Description Stephane Thiell 2010-02-11 14:00:27 UTC
epoll_ctl(2) doesn't work for regular file or stdin (fd 0) and return EPERM. On FreeBSD, for example, it seems that kqueue(2) is able to listen for plain file readiness, why epoll doesn't allow this? Please note that poll(2) on the same kernel works just fine for plain files. A simple reproducer using fd 0 (stdin) is shown below. The same appends for plain files opened with open(2).

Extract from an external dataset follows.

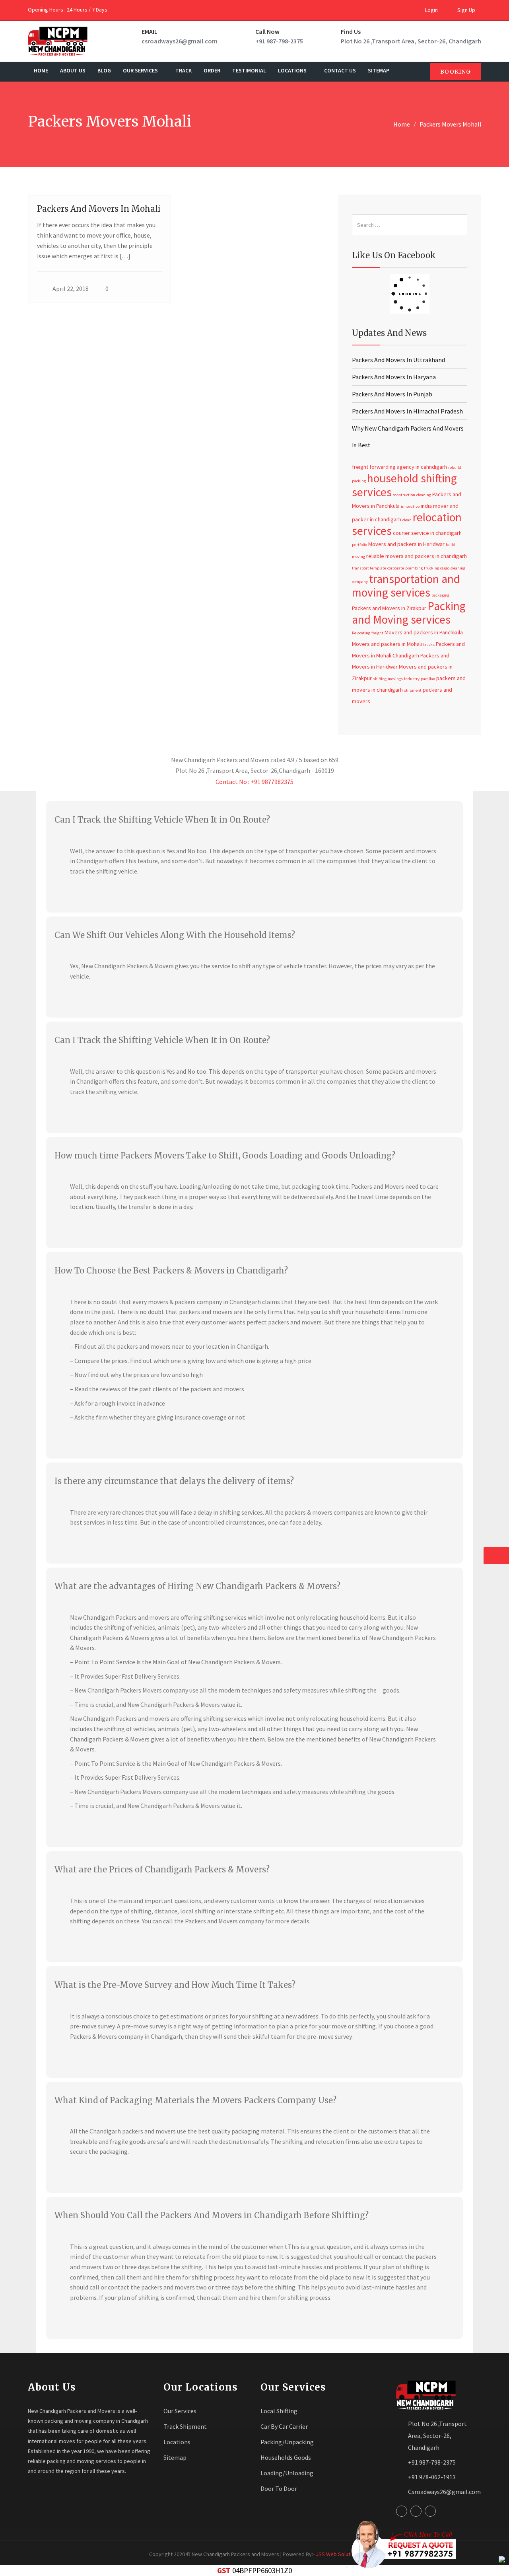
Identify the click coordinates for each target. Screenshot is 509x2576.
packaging (440, 595)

It's annoying when an application wants to also listen for fd 0 in a common fashion (pipe or file).


>> reproducer.c:

#include <errno.h>
#include <stdio.h>
#include <string.h>
#include <sys/epoll.h>

int
main(int argc, char **argv)
{
  struct epoll_event event;
  int epfd, rc;

  event.events = EPOLLIN;

  epfd = epoll_create(1023);
  if (epfd < 0) {
    printf("epoll_create failed %d\n", epfd);
    printf("errno %d %s\n", errno, strerror(errno));
    return 1;
  }
  errno = 0;
  rc = epoll_ctl(epfd, EPOLL_CTL_ADD, 0, &event);
  printf("epoll_ctl returned %d\n", rc);
  printf("errno %d %s\n", errno, strerror(errno));
  return -rc;
}

$ echo foobar | ./reproducer 
epoll_ctl returned 0
errno 0 Success

$ echo foobar >/tmp/foobar

$ ./reproducer < /tmp/foobar
epoll_ctl returned -1
errno 1 Operation not permitted
Comment 1 Davide Libenzi 2010-02-12 19:46:05 UTC
Regular files do not support the linux ->poll() file operation.
If you want to wait for events on regular files, you need to use AIO+eventfd+epoll.
Comment 2 Davide Libenzi 2010-02-12 19:50:16 UTC
BTW, this is not an epoll(4) problem. not even poll(2) or select(2) will work with that example.
Comment 3 Stephane Thiell 2010-02-13 19:53:35 UTC
Davide,
Thank you for your reply. I can understand comment #1, but for comment #2, it looks like poll(2) works for available read on regular file (simple case, file not being modified), for example:

>> reproducer-poll.c:

#include <errno.h>
#include <stdio.h>
#include <string.h>
#include <poll.h>


int
main(int argc, char **argv)
{
  struct pollfd onepollfd = { 0, POLLIN };
  int nfds;

  errno = 0;
  nfds = poll(&onepollfd, 1, -1);
  printf("nfds=%d\n", nfds);
  if (nfds < 0) {
    printf("poll failed %d\n", nfds);
    printf("errno %d %s\n", errno, strerror(errno));
    return 1;
  } else if (nfds > 0) {
    printf("revents 0x%x (POLLIN=0x%x, POLLERR=0x%x)\n",
        onepollfd.revents, POLLIN, POLLERR);
  }
  return 0;
}


$ ./reproducer-poll < /tmp/foobar 
nfds=1
revents 0x1 (POLLIN=0x1, POLLERR=0x8)


But, when writing this post, I can see that the read event is always available even when there is no data to read in the file (/tmp/foobar). However, having such behaviour is useful for simple user applications that have an unique handler for socket, pipe or regular file descriptors. Would it be possible to make epoll(4) behave like poll(2) for regular files? Or maybe poll(2) should return an error for regular files, like POLLERR?
Comment 4 Davide Libenzi 2010-02-13 21:53:00 UTC
It seems it is working, but it isn't ;)
If you look at fs/select.c, line 723 to 731, you notice that in case f_op->poll is not provided by the device, DEFAULT_POLLMASK is used as returned mask, where DEFAULT_POLLMASK is defined as (POLLIN | POLLOUT | POLLRDNORM | POLLWRNORM).
Later on, this DEFAULT_POLLMASK is masked with your mask, which returns POLLIN, even though no test have been really performed with the device, since a file device does not provide an f_op->poll() function.
Epoll will fail you explicitly, while poll/select will not. but nothing meaningful is returned from poll/select on file system files.
Maybe poll/select should be changed to return POLLERR or POLLNVAL in case the device is not supported, but dunno if this is "POSIX Legal".